Sent from paul4281's iPhone using Tapatalk


----------



## neilc (Aug 8, 2011)

paul4281 said:


> Free lunch hard to turn down.
> 
> Sent from paul4281's iPhone using Tapatalk


You havent tasted my food yet !!!!!!!! :lol:


----------



## ianbloomfield (Mar 16, 2012)

Hi Neil,
Unfortunately I will not be able to make the July meet :? as I have to start work at 14:00 that afternoon :x .We will meet up one of these days!!!

Best regards

Ianb


----------



## neilc (Aug 8, 2011)

ianbloomfield said:


> Hi Neil,
> Unfortunately I will not be able to make the July meet :? as I have to start work at 14:00 that afternoon :x .We will meet up one of these days!!!
> 
> Best regards
> ...


Thats a shame Ian , next time then 

Neil


----------



## millepeed (Dec 29, 2011)

hi neil
we will be there to have a nose n nosh n natter, see ya soon


----------



## paul4281 (Jan 25, 2010)

Not put off by his cooking then.....

---
I am here: http://tapatalk.com/map.php?ampqnj
Sent from paul4281's iPhone using Tapatalk


----------



## millepeed (Dec 29, 2011)

paul4281 said:


> Not put off by his cooking then.....
> 
> ---
> I am here: http://tapatalk.com/map.php?ampqnj
> Sent from paul4281's iPhone using Tapatalk


WHAT NEIL COOKING
na im sure it will be a takeaway :roll:


----------



## neilc (Aug 8, 2011)

millepeed said:


> paul4281 said:
> 
> 
> > Not put off by his cooking then.....
> ...


Cheap sausage rolls from Iceland :lol: NOT !! what about a chilli ?


----------



## ryanmtt (Sep 13, 2010)

Sounds good to me, count me in Neil see you guys 1st JUly


----------



## Ruffmeister (Sep 27, 2011)

I'm hoping to show my face!  First meet in the TT


----------



## neilc (Aug 8, 2011)

Ruffmeister said:


> I'm hoping to show my face!  First meet in the TT


Hey Dan , glad you are enjoying the car  See you on the first then.

Neil


----------



## paul4281 (Jan 25, 2010)

Hi Neil

Sorry going to have to bail again, nothing to do with your cooking!
Have a good meet, hope to catch up next time.
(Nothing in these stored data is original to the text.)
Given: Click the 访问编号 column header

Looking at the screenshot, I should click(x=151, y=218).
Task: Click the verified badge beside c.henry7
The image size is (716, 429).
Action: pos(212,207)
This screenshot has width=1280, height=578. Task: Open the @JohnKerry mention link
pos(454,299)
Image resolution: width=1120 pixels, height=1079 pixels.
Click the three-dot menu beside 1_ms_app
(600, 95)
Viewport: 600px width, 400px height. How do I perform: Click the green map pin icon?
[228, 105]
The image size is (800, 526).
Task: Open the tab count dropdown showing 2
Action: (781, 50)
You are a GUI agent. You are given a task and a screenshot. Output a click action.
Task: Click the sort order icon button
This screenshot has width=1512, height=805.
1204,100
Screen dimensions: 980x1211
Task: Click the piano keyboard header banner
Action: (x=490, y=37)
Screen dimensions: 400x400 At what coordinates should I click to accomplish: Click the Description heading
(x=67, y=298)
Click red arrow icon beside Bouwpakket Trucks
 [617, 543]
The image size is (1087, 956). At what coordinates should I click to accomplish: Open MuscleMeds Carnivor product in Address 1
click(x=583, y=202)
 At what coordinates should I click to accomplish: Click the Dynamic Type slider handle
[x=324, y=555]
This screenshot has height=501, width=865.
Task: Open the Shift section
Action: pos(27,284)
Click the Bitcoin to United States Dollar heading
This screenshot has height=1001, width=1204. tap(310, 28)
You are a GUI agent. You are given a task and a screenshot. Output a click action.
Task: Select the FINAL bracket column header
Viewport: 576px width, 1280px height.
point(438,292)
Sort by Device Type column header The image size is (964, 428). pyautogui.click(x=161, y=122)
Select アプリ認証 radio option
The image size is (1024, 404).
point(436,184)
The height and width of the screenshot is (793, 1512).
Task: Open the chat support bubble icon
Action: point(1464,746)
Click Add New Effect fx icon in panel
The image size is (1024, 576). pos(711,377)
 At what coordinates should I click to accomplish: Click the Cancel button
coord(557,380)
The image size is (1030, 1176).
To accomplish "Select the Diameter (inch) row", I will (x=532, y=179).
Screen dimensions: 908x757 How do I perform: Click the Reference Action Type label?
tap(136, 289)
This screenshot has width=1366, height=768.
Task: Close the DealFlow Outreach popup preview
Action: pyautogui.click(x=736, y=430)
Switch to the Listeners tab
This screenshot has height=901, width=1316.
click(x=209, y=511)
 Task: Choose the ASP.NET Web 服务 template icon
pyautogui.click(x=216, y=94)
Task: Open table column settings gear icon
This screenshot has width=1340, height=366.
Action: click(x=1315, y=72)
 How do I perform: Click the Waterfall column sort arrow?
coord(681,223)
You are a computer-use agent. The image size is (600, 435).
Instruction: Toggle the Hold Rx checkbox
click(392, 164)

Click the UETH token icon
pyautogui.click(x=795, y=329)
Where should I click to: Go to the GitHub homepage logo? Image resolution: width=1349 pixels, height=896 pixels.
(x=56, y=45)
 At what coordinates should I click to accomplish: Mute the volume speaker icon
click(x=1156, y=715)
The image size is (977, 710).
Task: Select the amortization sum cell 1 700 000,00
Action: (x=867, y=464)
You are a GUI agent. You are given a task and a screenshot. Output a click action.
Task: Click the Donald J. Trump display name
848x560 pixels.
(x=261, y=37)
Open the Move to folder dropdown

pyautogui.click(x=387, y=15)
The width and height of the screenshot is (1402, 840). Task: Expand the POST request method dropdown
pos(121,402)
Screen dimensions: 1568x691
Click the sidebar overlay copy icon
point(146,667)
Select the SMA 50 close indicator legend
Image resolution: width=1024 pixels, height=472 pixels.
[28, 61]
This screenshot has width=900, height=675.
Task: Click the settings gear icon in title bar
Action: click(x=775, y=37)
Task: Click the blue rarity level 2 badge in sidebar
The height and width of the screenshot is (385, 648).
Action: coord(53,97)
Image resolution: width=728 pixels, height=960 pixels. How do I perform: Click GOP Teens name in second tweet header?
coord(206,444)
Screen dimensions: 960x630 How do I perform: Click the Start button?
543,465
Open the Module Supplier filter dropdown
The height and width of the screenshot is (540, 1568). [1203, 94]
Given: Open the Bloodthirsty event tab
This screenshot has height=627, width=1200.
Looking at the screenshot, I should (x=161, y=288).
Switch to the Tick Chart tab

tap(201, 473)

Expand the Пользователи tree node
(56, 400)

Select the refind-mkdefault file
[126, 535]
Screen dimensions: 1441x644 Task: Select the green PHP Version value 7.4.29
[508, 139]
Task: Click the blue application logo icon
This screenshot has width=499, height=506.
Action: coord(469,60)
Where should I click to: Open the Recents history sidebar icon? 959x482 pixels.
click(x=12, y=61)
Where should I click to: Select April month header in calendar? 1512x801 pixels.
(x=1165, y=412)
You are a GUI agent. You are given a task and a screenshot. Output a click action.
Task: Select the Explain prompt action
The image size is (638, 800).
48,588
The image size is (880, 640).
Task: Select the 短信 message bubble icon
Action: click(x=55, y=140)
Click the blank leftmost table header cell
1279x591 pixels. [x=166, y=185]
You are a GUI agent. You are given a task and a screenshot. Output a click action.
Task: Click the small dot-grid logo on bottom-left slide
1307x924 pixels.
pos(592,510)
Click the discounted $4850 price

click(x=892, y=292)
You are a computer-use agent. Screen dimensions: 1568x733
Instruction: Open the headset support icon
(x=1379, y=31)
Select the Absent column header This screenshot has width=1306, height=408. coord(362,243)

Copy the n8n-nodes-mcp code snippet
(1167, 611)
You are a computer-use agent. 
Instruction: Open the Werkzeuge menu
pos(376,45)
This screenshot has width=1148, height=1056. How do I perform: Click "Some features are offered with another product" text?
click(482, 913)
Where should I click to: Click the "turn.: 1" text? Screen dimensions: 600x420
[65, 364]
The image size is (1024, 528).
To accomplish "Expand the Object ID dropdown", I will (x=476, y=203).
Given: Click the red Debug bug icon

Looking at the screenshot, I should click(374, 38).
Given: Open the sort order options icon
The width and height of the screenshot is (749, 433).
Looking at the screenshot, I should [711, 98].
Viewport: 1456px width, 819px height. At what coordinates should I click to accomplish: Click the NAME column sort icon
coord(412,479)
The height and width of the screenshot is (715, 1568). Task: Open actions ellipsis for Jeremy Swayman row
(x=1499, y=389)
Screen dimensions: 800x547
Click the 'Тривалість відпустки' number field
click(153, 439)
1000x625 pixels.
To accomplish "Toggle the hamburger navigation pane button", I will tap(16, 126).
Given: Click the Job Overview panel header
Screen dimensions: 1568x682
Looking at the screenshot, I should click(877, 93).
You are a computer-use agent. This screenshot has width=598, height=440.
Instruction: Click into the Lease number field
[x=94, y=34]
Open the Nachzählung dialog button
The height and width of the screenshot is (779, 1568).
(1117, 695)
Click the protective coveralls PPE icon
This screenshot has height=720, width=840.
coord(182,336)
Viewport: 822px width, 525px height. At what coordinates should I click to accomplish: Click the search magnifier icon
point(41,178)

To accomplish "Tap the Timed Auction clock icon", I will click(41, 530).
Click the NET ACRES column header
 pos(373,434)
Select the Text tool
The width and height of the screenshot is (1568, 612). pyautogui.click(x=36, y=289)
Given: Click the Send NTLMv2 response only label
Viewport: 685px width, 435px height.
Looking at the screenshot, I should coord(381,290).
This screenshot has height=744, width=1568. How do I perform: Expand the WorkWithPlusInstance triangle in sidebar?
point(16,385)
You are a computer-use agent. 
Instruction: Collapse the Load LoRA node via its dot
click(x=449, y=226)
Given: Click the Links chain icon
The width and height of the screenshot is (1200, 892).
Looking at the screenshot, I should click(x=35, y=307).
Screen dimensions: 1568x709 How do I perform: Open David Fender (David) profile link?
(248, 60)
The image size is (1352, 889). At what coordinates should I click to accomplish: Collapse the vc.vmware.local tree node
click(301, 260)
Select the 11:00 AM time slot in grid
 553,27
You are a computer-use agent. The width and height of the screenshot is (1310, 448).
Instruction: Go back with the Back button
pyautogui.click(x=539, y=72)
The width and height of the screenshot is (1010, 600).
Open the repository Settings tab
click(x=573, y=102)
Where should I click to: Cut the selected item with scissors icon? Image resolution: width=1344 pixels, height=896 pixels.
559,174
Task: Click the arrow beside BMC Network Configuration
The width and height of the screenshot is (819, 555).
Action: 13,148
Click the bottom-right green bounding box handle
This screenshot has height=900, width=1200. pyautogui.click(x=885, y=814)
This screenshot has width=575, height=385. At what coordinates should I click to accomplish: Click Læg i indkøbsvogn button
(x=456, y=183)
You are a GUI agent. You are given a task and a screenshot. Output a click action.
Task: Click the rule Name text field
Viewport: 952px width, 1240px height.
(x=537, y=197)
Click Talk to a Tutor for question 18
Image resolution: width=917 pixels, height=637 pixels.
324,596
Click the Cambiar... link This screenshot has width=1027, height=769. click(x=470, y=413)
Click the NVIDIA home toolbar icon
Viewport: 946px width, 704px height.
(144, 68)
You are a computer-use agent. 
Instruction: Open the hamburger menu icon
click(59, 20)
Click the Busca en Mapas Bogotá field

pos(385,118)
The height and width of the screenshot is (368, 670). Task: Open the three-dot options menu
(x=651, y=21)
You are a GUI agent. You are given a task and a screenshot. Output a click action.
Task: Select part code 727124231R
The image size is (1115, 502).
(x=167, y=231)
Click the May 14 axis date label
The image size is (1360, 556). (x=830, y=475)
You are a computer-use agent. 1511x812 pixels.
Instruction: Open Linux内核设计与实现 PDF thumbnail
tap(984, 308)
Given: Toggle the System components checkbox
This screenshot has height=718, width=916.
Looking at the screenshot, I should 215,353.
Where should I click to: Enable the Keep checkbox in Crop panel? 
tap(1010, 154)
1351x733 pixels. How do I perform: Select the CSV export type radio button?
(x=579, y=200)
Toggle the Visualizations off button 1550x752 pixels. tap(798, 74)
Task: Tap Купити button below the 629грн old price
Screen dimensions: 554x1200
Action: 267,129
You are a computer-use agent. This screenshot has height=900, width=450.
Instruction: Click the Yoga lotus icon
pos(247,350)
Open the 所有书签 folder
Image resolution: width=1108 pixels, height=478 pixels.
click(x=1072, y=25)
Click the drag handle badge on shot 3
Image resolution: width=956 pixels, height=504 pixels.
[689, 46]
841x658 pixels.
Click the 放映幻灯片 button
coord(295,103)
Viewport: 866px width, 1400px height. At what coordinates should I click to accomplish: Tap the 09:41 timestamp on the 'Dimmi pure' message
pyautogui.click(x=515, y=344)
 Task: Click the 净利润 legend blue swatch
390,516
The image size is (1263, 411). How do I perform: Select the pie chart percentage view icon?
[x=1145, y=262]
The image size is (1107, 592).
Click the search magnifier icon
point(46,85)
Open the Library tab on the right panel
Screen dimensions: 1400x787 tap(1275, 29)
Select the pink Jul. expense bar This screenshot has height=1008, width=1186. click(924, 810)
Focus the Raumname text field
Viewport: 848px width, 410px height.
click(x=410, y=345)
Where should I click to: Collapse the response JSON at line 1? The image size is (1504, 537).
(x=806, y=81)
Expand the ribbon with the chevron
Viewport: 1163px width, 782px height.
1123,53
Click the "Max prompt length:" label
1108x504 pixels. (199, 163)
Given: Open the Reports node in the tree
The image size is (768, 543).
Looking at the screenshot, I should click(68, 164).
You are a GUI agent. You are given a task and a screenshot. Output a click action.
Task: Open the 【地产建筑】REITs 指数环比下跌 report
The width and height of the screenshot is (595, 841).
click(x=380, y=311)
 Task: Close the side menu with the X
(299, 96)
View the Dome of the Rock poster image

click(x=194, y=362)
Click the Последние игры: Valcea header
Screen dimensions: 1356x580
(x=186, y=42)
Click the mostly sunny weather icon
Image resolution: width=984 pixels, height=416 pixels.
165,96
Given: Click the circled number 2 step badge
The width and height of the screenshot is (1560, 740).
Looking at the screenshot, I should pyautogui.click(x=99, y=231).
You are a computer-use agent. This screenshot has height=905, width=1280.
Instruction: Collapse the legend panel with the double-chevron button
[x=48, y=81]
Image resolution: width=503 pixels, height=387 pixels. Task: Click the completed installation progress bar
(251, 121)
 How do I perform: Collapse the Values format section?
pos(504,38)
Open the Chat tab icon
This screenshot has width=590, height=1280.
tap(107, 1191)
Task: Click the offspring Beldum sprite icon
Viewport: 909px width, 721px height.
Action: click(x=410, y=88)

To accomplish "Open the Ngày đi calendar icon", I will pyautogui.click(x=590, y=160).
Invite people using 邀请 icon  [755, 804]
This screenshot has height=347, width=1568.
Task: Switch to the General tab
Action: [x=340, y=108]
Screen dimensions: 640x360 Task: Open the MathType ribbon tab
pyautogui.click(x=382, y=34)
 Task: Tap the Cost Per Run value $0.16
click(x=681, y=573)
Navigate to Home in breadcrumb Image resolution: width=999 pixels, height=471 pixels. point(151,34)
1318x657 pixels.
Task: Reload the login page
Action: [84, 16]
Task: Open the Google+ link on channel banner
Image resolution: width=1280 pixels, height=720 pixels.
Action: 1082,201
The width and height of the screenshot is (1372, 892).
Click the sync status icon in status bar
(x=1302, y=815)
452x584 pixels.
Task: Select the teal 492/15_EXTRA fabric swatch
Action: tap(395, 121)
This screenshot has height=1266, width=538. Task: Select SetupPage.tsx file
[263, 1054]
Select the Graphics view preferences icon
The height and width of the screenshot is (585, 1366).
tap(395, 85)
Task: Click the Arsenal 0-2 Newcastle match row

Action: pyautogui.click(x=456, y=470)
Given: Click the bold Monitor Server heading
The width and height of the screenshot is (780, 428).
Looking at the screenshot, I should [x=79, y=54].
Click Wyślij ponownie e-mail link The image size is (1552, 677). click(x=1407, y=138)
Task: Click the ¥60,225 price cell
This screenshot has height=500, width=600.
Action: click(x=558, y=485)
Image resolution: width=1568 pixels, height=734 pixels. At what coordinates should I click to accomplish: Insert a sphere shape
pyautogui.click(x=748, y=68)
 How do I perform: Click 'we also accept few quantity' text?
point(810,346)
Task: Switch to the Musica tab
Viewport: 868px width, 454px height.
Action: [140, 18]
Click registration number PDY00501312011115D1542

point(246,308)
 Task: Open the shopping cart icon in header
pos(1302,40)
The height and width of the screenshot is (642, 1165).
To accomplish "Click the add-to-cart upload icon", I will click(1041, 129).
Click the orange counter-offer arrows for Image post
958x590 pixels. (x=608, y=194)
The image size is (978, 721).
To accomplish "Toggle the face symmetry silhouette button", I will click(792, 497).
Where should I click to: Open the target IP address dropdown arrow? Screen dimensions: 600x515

Sent from paul4281's iPhone using Tapatalk


----------



## neilc (Aug 8, 2011)

paul4281 said:


> Hi Neil
> 
> Sorry going to have to bail again, nothing to do with your cooking!
> Have a good meet, hope to catch up next time.
> ...


Are you sure its not the food. I only poisoned 3 people at my last BBQ :wink:


----------



## richyboy (Jul 27, 2009)

That good I've got strong guts lol ok if I bring the gf again? Cheers Neil


----------



## neilc (Aug 8, 2011)

richyboy said:


> That good I've got strong guts lol ok if I bring the gf again? Cheers Neil


Course it is Rich . More the merrier


----------



## neilc (Aug 8, 2011)

If any of you guys get lost just call me on 07949631001 , I am a bit tucked away.


----------



## millepeed (Dec 29, 2011)

see you all on sunday, whats for lunch neil. lilla might even bake a cake.


----------



## neilc (Aug 8, 2011)

millepeed said:


> see you all on sunday, whats for lunch neil. lilla might even bake a cake.


A cake now your talking


----------



## j_ritchie (Oct 23, 2010)

Hey Neil, can you add another to your list please, Bex is hoping to come along with me.

Cheers

Justin


----------



## neilc (Aug 8, 2011)

j_ritchie said:


> Hey Neil, can you add another to your list please, Bex is hoping to come along with me.
> 
> Cheers
> 
> Justin


No worries Justin. See you then.


----------



## neilc (Aug 8, 2011)

See you tomorrow guys , if you get lost just call me on 07949631001.

Cheers

Neil


----------



## neilc (Aug 8, 2011)

Thanks everyone for coming. Was good to see you all again.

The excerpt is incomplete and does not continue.